Aufgabenstellung A => Fasse den Auszug über das Welle-Gelände in Alsfeld in zwei Sätzen zusammen.

Auszug =>
--------------------------------------------------
ALSFELD (jal). Wohnungen, wo Welle einst Möbel produzierte: Stephan Paule gefällt diese Idee. Doch der Alsfelder Bürgermeister und das Stadtparlament können nicht allein entscheiden, was mit dem verlassenen Firmengelände in der Nähe des Bahnhofs passieren soll. Alsfeld blickt deshalb nun gespannt nach Nordrhein-Westfalen.

An den Hallen steht noch palettenweise Material, doch gearbeitet wird hier nicht mehr. Ende März kam die schlechte Nachricht für die Mitarbeiter von Wellemöbel in Alsfeld. Die Firma mit Sitz in NRW war nicht mehr zu retten, das Werk in Alsfeld wurde dichtgemacht. Etwa 50 verbliebene Mitarbeiter, die vorher vergeblich auf ihr Geld gewartet hatten, wurden arbeitslos. Die Maschinen, mit denen sie hauptsächlich Möbel für Kinder- und Jugendzimmer produzierten, sind inzwischen verkauft, sagt der Insolvenzverwalter. Doch das Firmengelände ging nicht mit in die Insolvenzmasse ein. Das Areal gehörte nämlich nicht der abgewickelten Wellemöbel GmbH, sondern über eine weitere Gesellschaft der Welle Holding AG + Co. KG.

Die Sache ist also etwas kompliziert. Der Kern der Geschichte ist jedoch, dass aus einer Insolvenz des Traditionsunternehmens Welle in Paderborn 2003 zwei Gesellschaften hervorgingen. Die kleinere Wellemöbel Beteiligungs GmbH mit Sitz in Bad Lippspringe, die über die Wellemöbel GmbH auch das Werk in Alsfeld betrieb, und auf der anderen Seite die große Welle Holding in Paderborn, die immer noch existiert, Beteiligungen an mehreren Möbelproduzenten mit etwa 4500 Mitarbeitern hält und nach eigenem Bekunden einen Umsatz von gut 600 Millionen Euro erwirtschaftet.

Der Hof des Welle-Areals ist noch nicht komplett leergeräumt. Der Insolvenzverwalter soll die Gebäude „besenrein“ verlassen.
--------------------------------------------------
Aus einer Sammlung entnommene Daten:

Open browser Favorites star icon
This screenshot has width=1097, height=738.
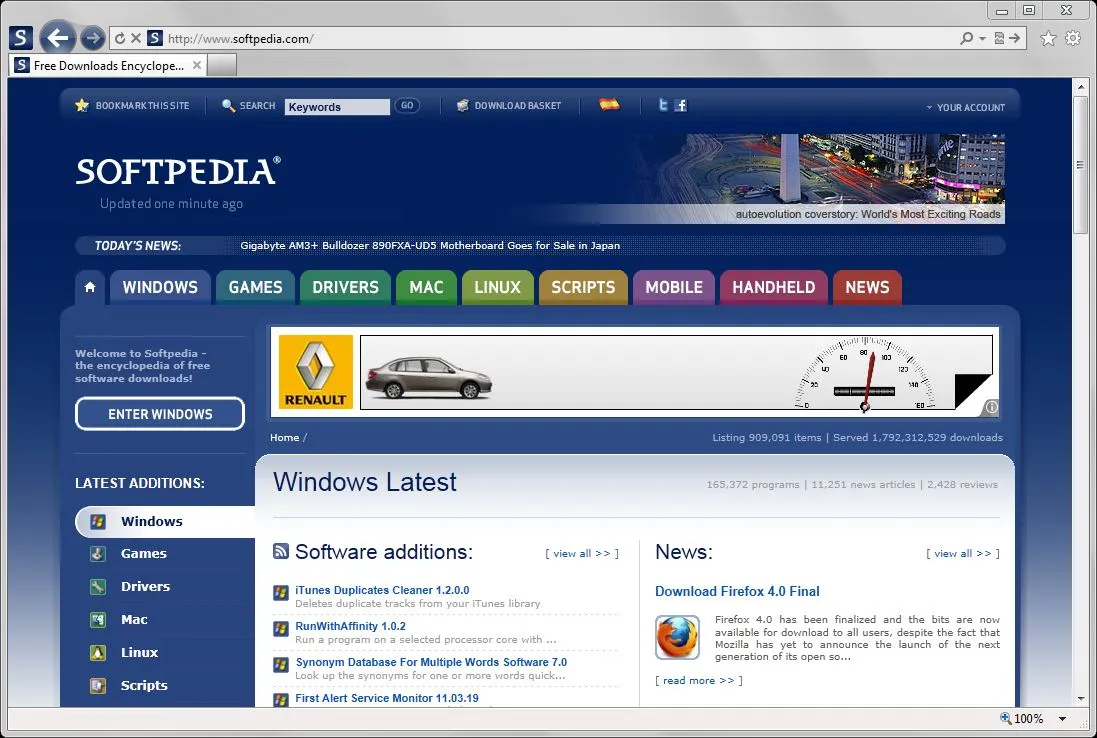[x=1048, y=38]
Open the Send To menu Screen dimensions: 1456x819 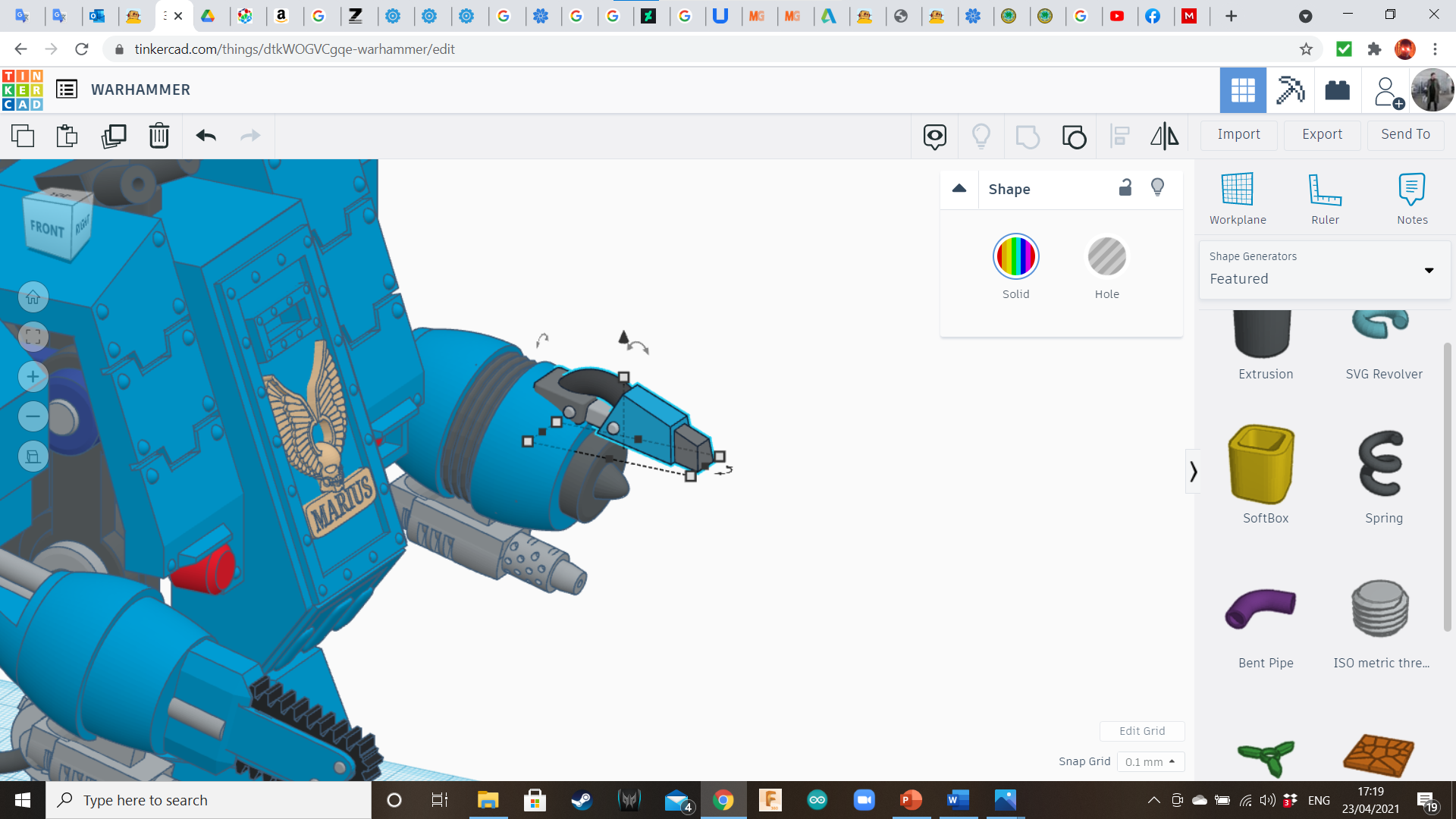1405,134
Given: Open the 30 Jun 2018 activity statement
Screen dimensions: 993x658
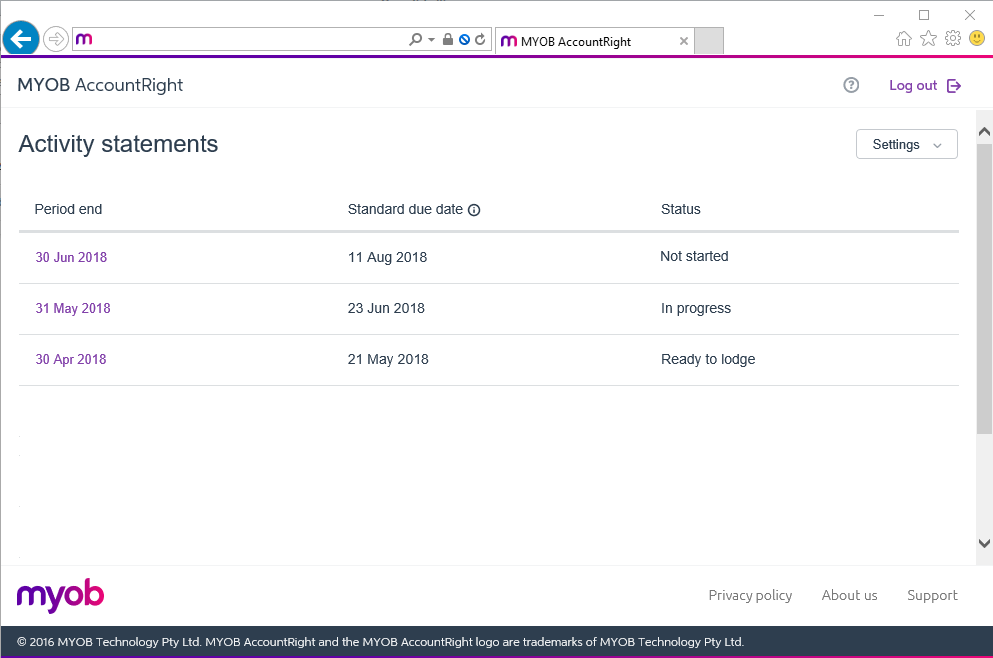Looking at the screenshot, I should point(71,258).
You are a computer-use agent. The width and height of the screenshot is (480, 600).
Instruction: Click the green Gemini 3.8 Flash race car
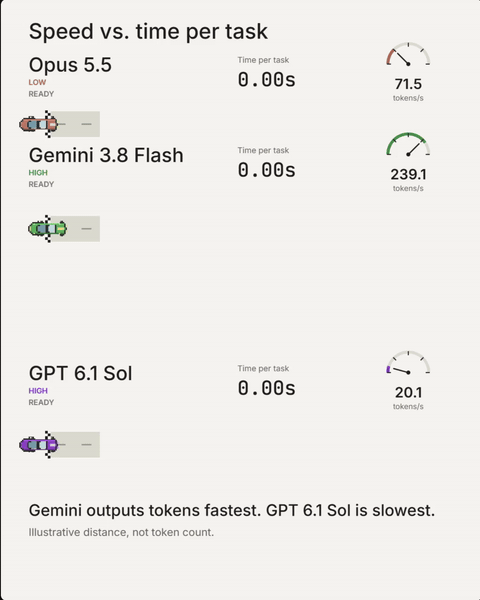[x=47, y=229]
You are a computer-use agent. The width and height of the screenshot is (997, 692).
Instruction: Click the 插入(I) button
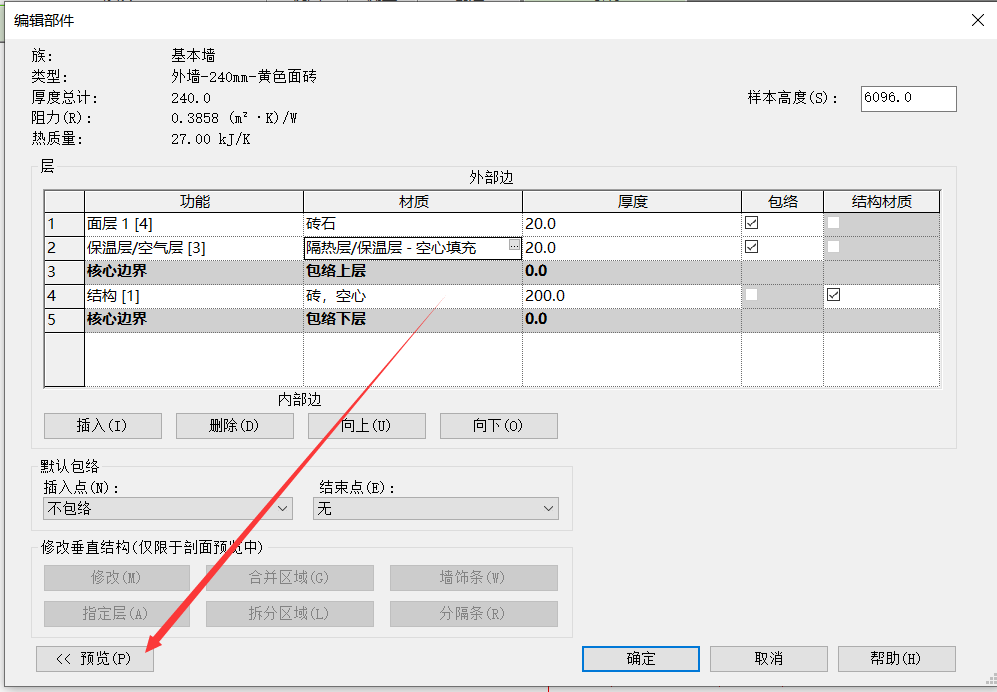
--------------------------------------------------
Aufgabenstellung B => Gib den Abschnitt der Auflistung von der Zeile, die „is (480, 600).“ enthält, bis zum Ende der Auflistung unverändert wieder, beide Enden eingeschlossen. Lass die Bilder dabei weg.

Richtige Antwort A => Ende März war die Wellemöbel GmbH nicht mehr zu retten, das Werk in Alsfeld wurde dichtgemacht, und etwa 50 verbliebene Mitarbeiter wurden arbeitslos. Über das verlassene Firmengelände nahe dem Bahnhof können Bürgermeister Stephan Paule, dem dort Wohnungen gefallen würden, und das Stadtparlament nicht allein entscheiden, denn es gehörte nicht der abgewickelten GmbH, sondern über eine weitere Gesellschaft der Welle Holding AG + Co. KG.

Richtige Antwort B =>
You are a computer-use agent. The width and height of the screenshot is (480, 600).
Instruction: Click the green Gemini 3.8 Flash race car
[x=47, y=229]
You are a computer-use agent. The width and height of the screenshot is (997, 692).
Instruction: Click the 插入(I) button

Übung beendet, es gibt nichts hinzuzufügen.